O conceito de ‘dificuldades desejáveis’, usado por especialistas em cognição, descreve atividades mentalmente exigentes que fortalecem o aprendizado de longo prazo. Construir frases, recordar vocabulário e interpretar significados ativam redes neurais associadas à memória, atenção e flexibilidade cognitiva.

O uso contínuo de múltiplos idiomas pode reforçar a chamada resiliência cognitiva. Essa capacidade permite ao cérebro preservar funções mentais durante o envelhecimento, algo que tradutores automáticos não oferecem.

Pesquisadores analisaram 94 adultos entre 18 e 83 anos em tarefas ligadas à memória de trabalho, atenção e inibição cognitiva. Os resultados mostraram que pessoas com experiências multilíngues mais ricas tiveram desempenho superior em memória visuoespacial, com ganhos mais marcantes entre os voluntários de idade avançada.

O uso frequente de diferentes idiomas gera ganhos cumulativos ao longo da vida. Esse efeito não pode ser reproduzido por tradutores automáticos, que não oferecem o mesmo estímulo neural que o esforço ativo de aprender uma língua.

Os sistemas atuais de tradução por IA funcionam principalmente por reconhecimento de padrões estatísticos. Embora entreguem respostas rápidas e eficientes, ainda enfrentam dificuldades com humor, contexto cultural, carga emocional e nuances sociais da linguagem.

Traduzir palavras não equivale a participar de uma cultura, alertam os pesquisadores.

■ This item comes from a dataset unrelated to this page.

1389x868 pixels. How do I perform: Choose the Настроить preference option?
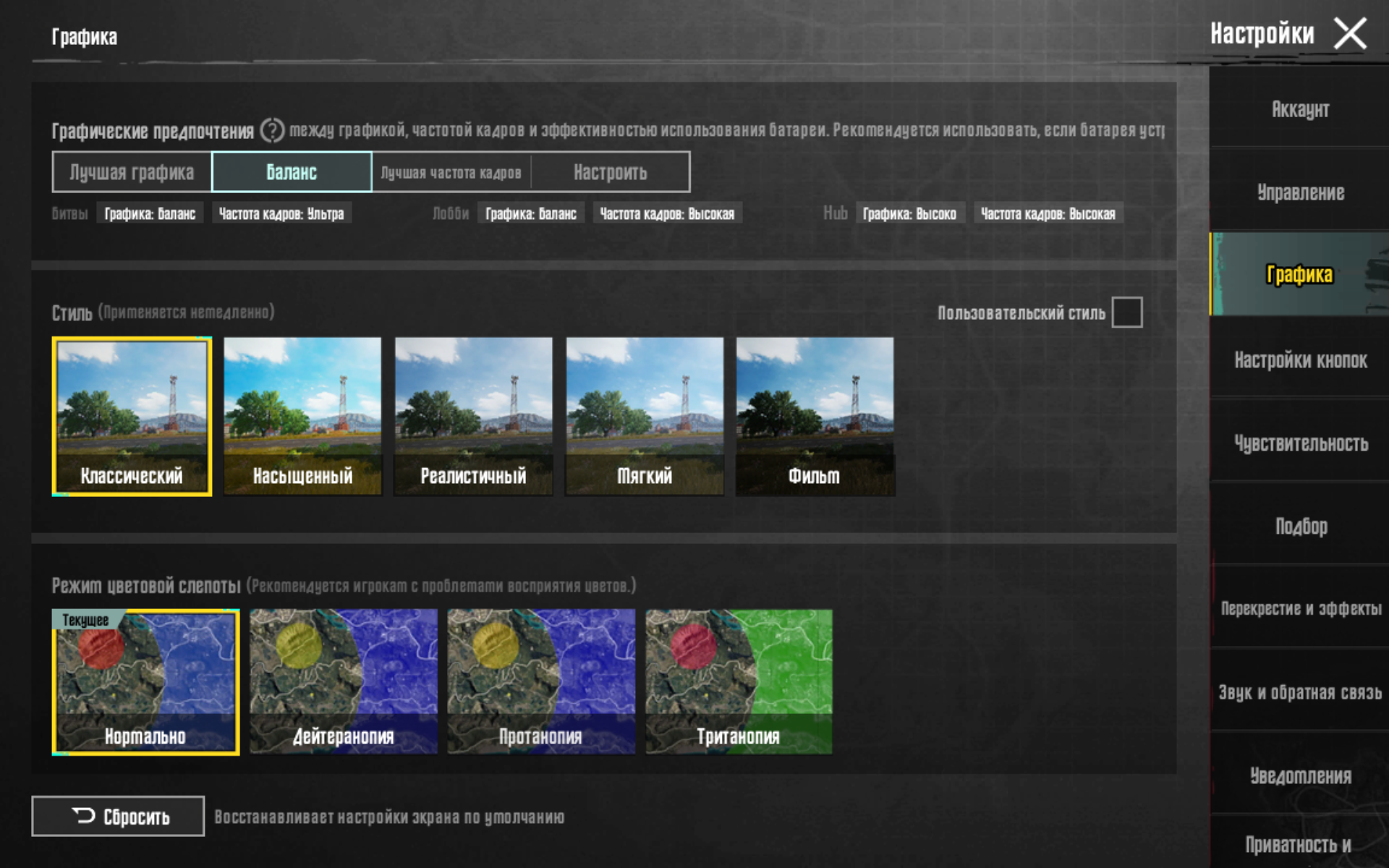(x=610, y=172)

Aprender um idioma envolve compreender referências históricas, formas de pensar e maneiras específicas de expressar emoções, criando uma relação mais profunda com outras sociedades.

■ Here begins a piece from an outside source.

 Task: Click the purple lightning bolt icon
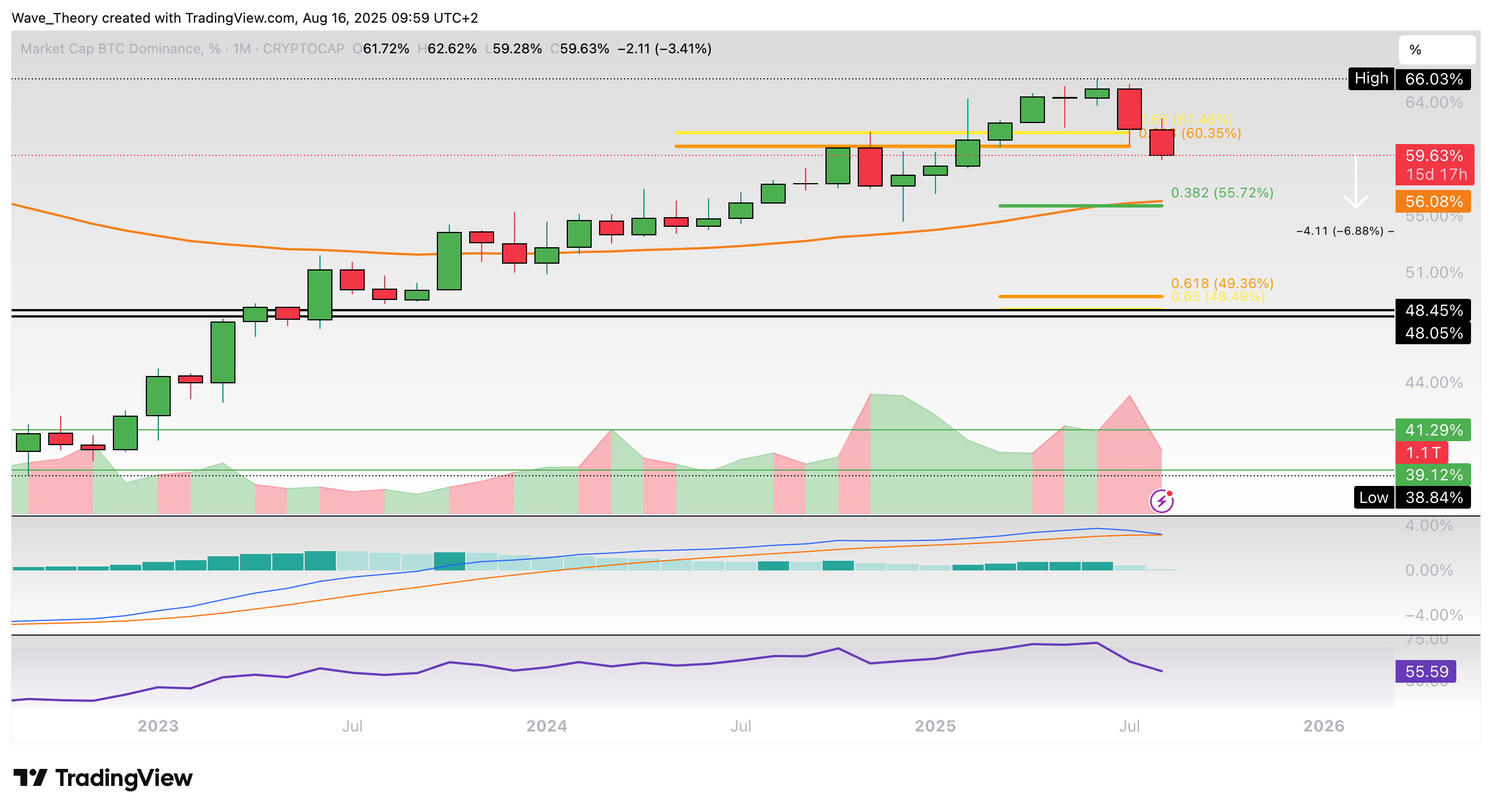pos(1161,501)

Participantes multilíngues do estudo descreveram experiências que ilustram essa complexidade. Alguns afirmaram pensar em um idioma, contar números em outro e reservar uma terceira língua apenas para expressar emoções intensas.

Para os pesquisadores, essas mudanças de registro mostram que diferentes idiomas representam distintas formas de percepção e expressão do mundo. Algoritmos de tradução não alcançam essa profundidade, pois resolvem apenas a ponte comunicacional imediata.

A preservação da memória visuoespacial, um dos achados centrais do estudo, tem implicações diretas para a qualidade de vida na velhice. O multilinguismo funciona como uma reserva cognitiva que retarda o declínio mental, benefício que vai além da conveniência de um tradutor no bolso.